**** Text extract

The defendant next argues that the district court erred in denying his section 455 motion because he adequately demonstrated the existence of bias sufficient to warrant disqualification. We disagree. "A recusal motion is committed to the sound discretion of the district judge, and on appeal we ask only whether he has abused his discretion." In re M. Ibrahim Khan, 751 F.2d 162, 165 (6th Cir. 1984).

Under 28 U.S.C. § 455(a) a judge must disqualify himself "in any proceeding in which his impartiality might reasonably be questioned." Subsection (a) establishes an objective standard "so that a judge should disqualify himself only if there is a reasonable factual basis for doubting his impartiality." In re M. Ibrahim Khan, 751 F.2d at 164; Roberts v. Bailar, 625 F.2d at 129. Prejudice or bias sufficient to justify recusal must be personal or extrajudicial. In re M. Ibrahim Khan, 751 F.2d at 164. "Personal bias is prejudice that emanates from some source other than participation in the proceedings or prior contact with related cases." United States v. Nelson, 922 F.2d 311, 319-20 (6th Cir. 1990), cert. denied, 111 S. Ct. 1635 (1991). Personal bias may arise from the judge's background or associations which "results in an opinion on the merits on some basis other than what the judge learned from participation in the case." Id. Personal bias finding its source in the judge's view of the law is not sufficient to warrant disqualification. United States v. Story, 716 F.2d 1088, 1090 (6th Cir. 1983).

In the case at bar, Hatchett cites as evidence of the judge's personal bias the following occurrences: (1) the harsh three year jail sentence; (2) the cancellation of bond and the subsequent reversal of the cancellation; and, (3) the refusal to grant Hatchett's motion to extend the time to report to prison. However, these examples of alleged bias cannot be considered personal or extrajudicial, that is, coming from a source other than participation in the case. Because Hatchett's recusal motion focuses entirely on judicial matters arising from this action, we believe that the district court properly refused to grant the defendant's section 455 motion.

********
**** Dataset extract

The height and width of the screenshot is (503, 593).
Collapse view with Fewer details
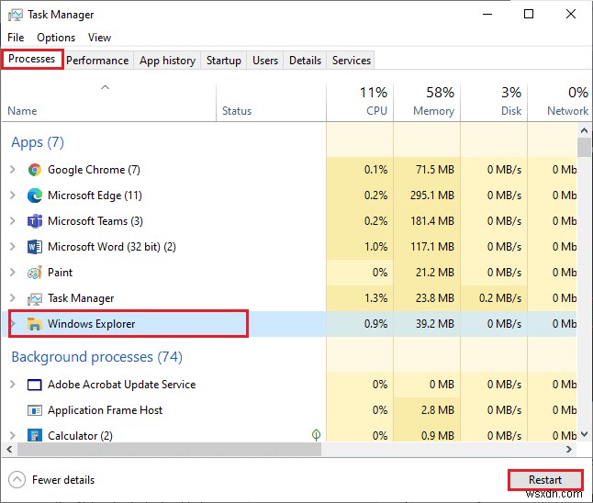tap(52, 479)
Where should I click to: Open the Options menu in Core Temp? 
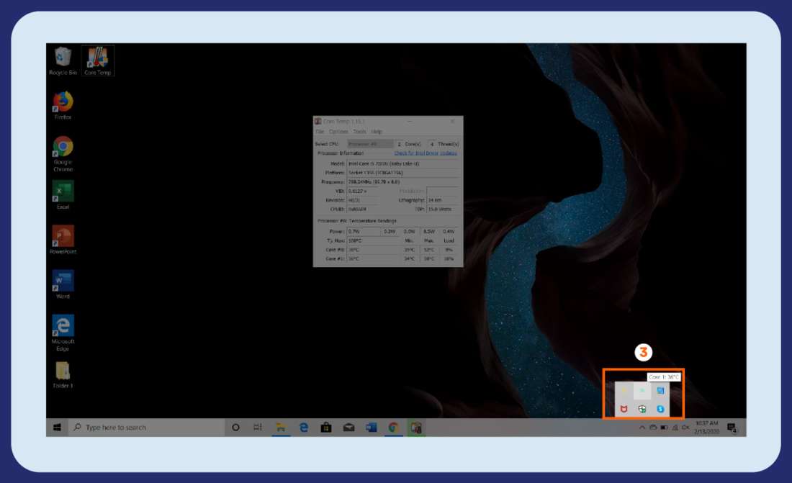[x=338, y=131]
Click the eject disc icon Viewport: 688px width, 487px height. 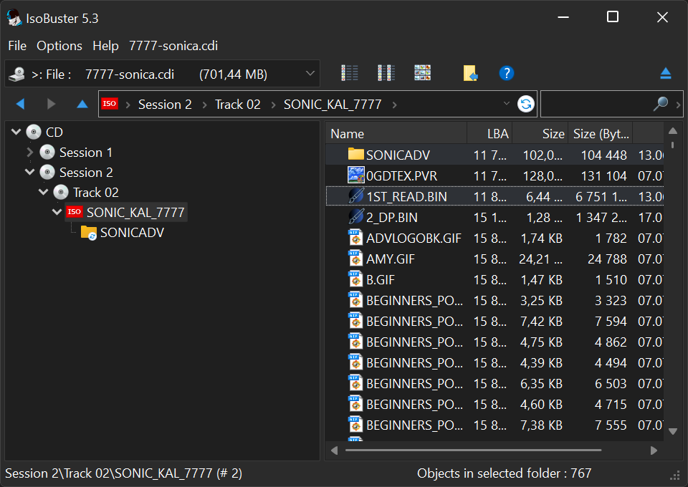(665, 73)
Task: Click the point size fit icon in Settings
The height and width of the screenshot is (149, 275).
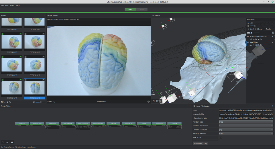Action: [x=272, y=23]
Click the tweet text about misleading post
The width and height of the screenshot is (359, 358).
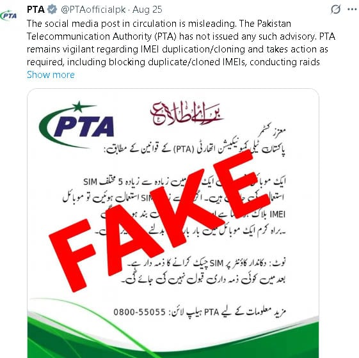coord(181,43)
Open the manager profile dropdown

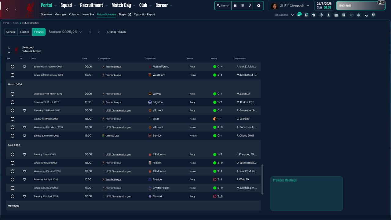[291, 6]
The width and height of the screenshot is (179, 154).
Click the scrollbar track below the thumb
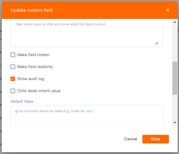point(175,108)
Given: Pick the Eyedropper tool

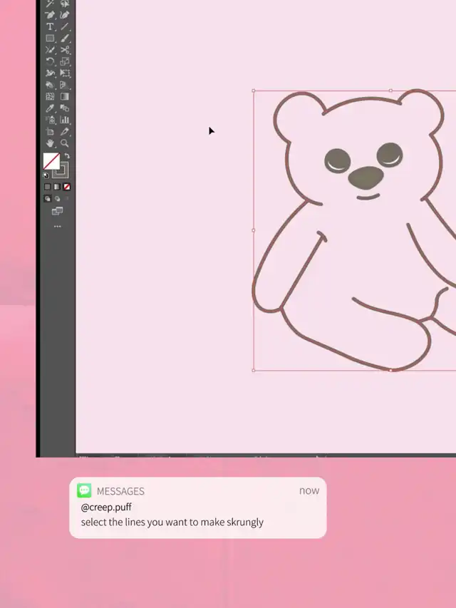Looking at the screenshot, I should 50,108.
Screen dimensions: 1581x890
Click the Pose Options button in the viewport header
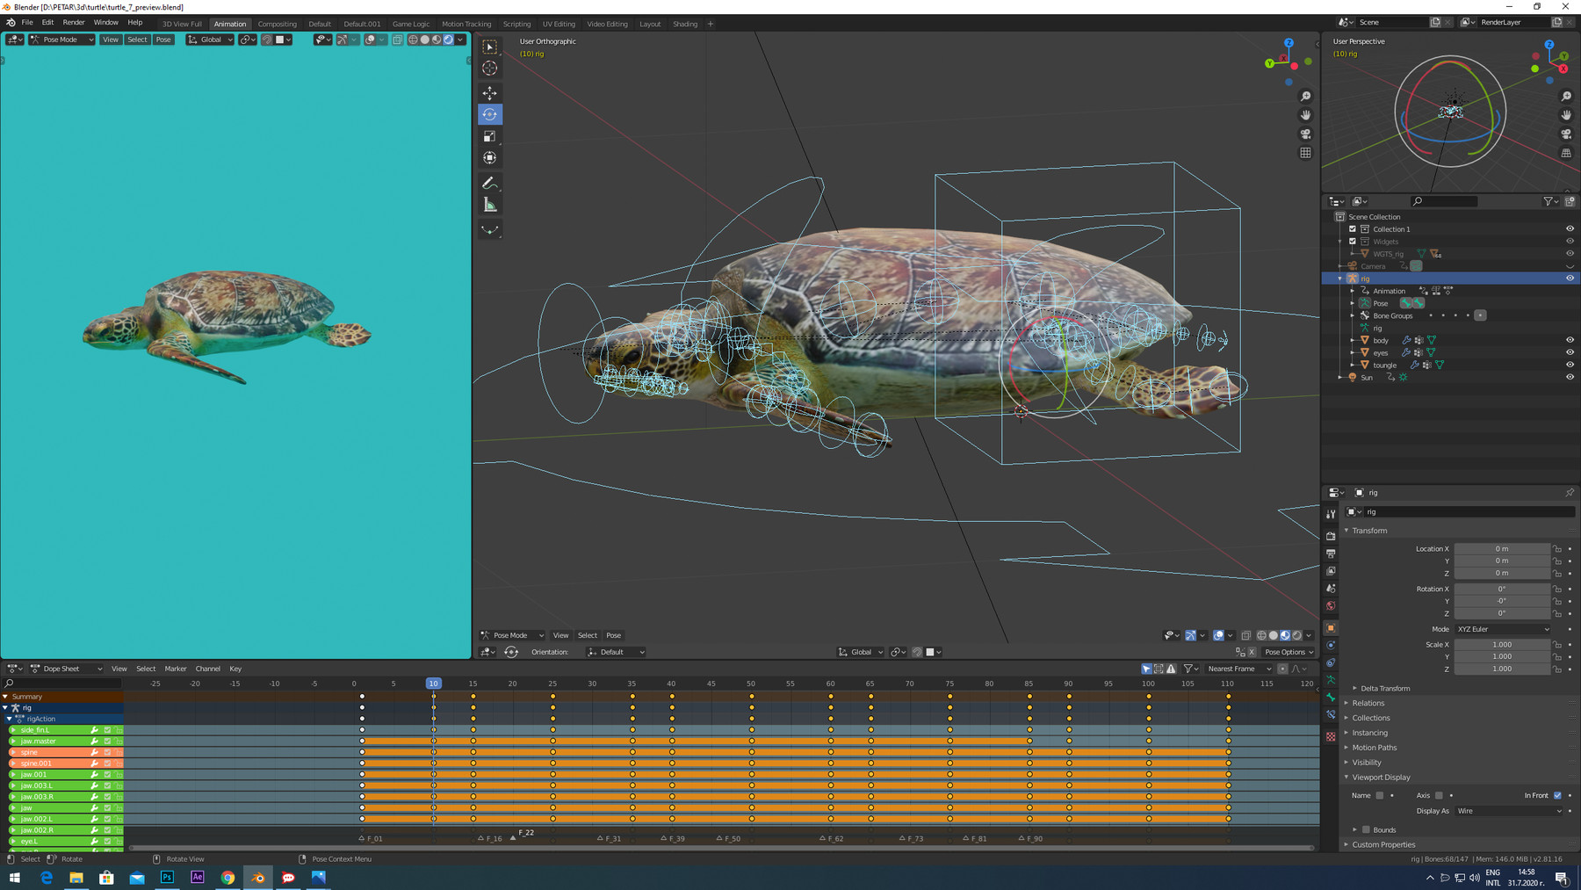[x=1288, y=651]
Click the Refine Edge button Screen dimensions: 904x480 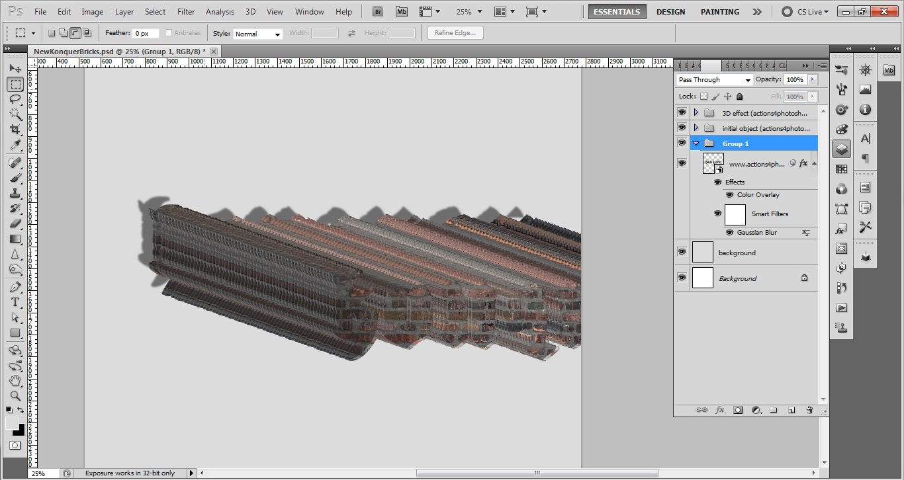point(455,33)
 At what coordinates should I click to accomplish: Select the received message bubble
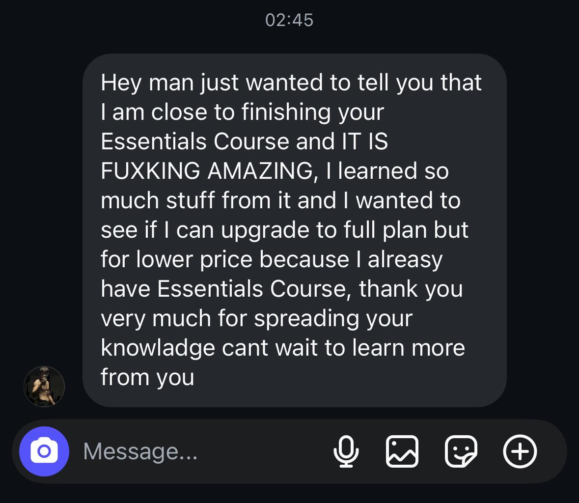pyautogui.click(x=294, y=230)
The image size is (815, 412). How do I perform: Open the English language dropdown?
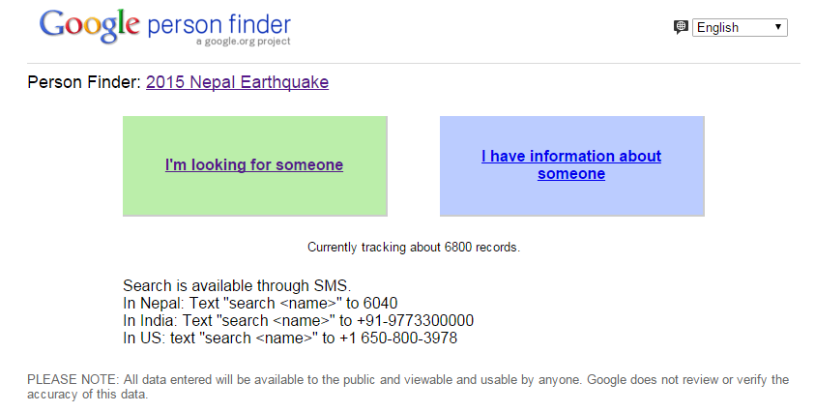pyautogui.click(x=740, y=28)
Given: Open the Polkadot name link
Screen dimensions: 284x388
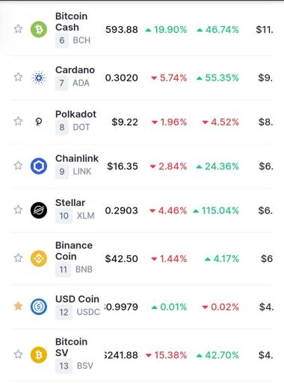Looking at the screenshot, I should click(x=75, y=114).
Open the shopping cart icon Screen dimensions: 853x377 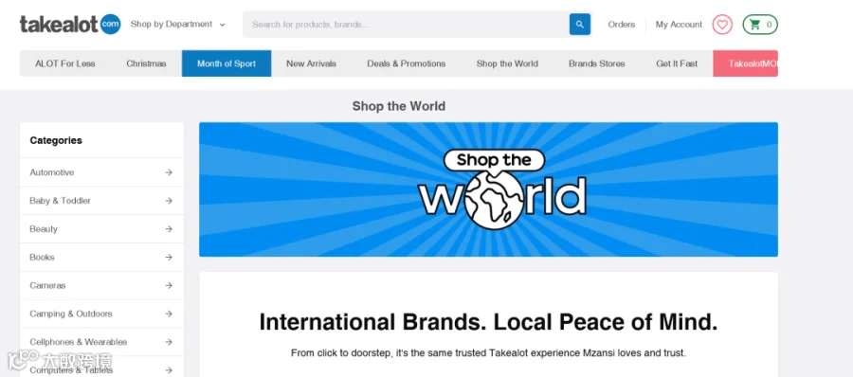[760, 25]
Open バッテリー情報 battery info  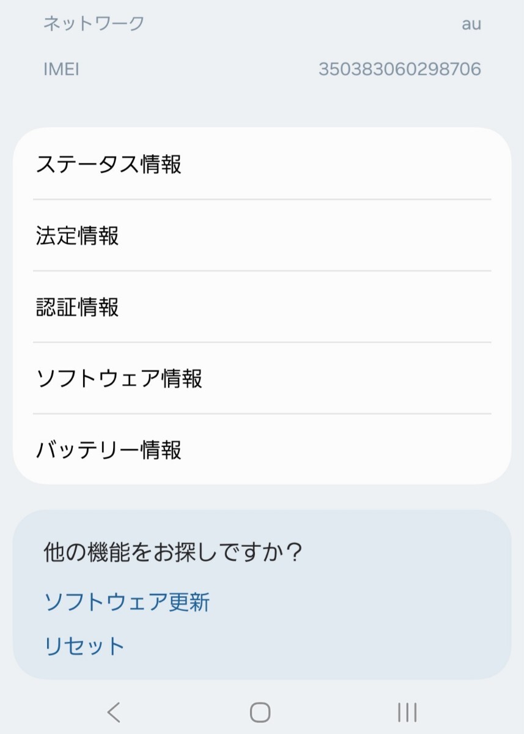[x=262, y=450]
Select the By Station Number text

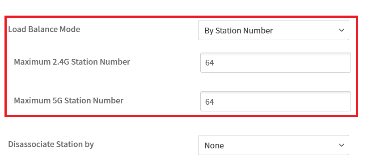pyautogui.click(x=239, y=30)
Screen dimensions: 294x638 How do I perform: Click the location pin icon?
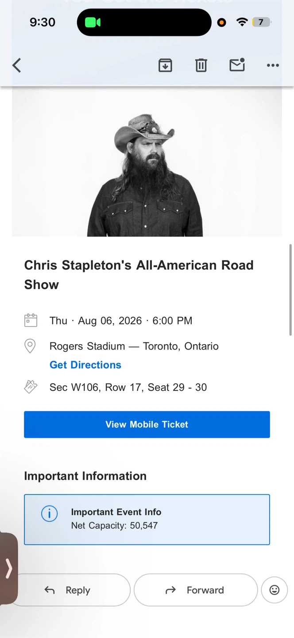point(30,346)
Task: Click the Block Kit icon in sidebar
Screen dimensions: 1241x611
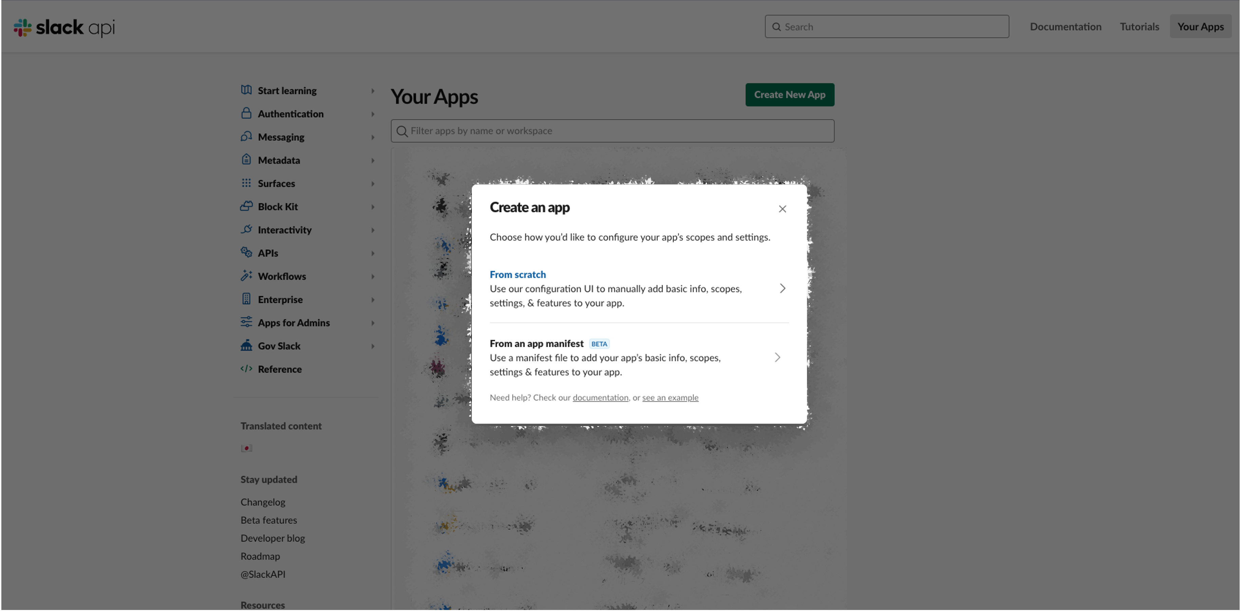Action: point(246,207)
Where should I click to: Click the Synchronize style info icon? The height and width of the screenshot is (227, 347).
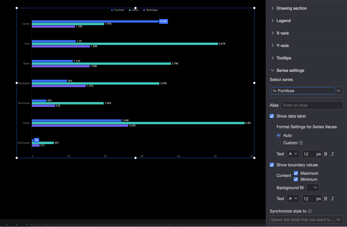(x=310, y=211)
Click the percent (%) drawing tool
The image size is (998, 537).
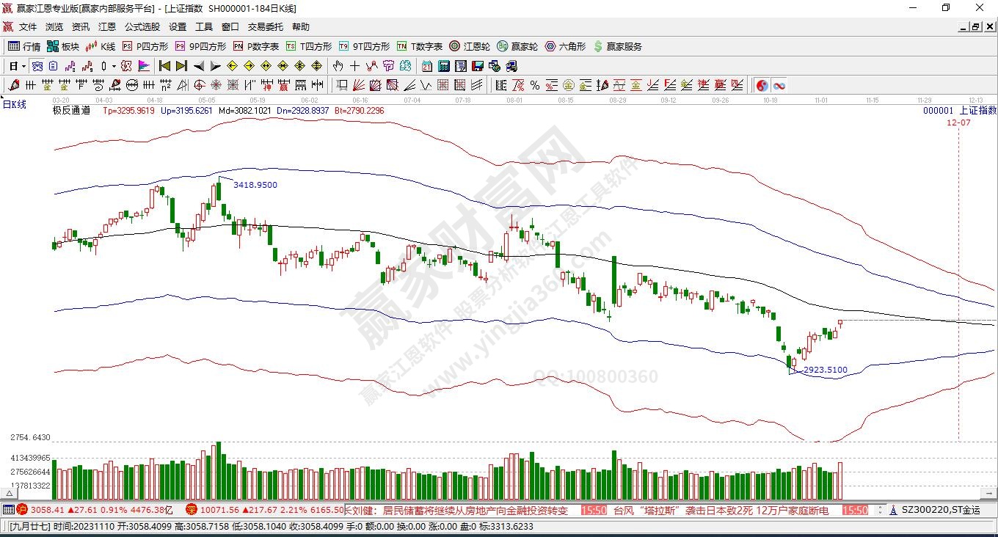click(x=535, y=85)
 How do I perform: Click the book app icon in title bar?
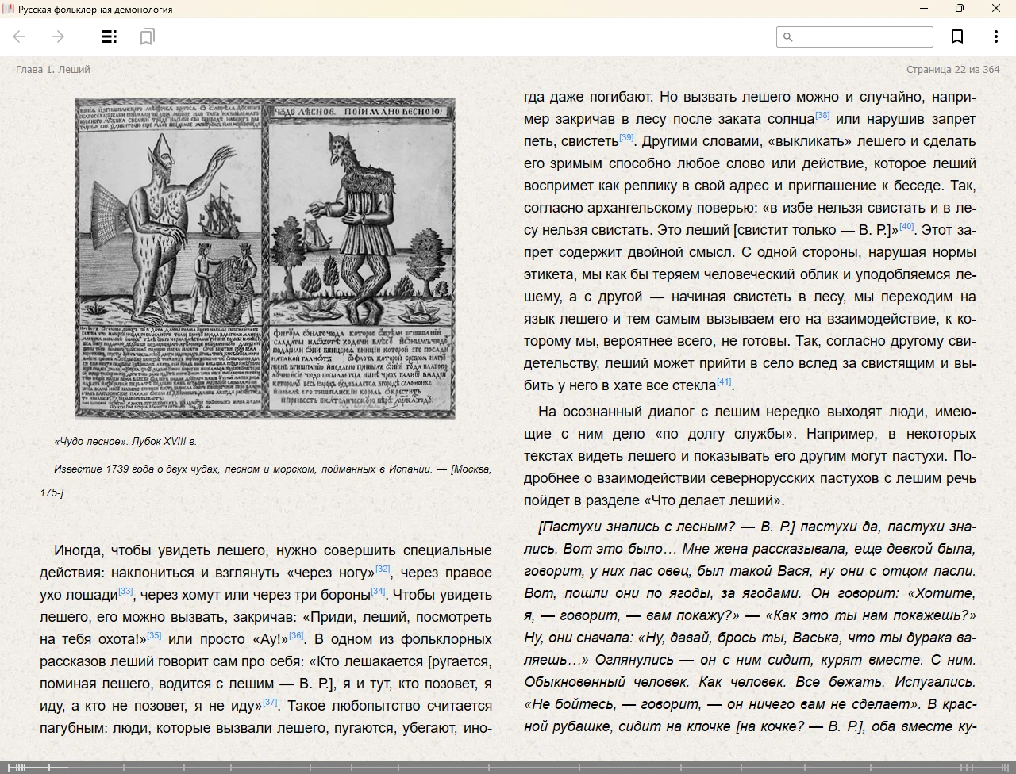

********

What you are asked to do:
Duplicate the recusal text word for word from "In the case at" to "section 455 motion.".

The result:
In the case at bar, Hatchett cites as evidence of the judge's personal bias the following occurrences: (1) the harsh three year jail sentence; (2) the cancellation of bond and the subsequent reversal of the cancellation; and, (3) the refusal to grant Hatchett's motion to extend the time to report to prison. However, these examples of alleged bias cannot be considered personal or extrajudicial, that is, coming from a source other than participation in the case. Because Hatchett's recusal motion focuses entirely on judicial matters arising from this action, we believe that the district court properly refused to grant the defendant's section 455 motion.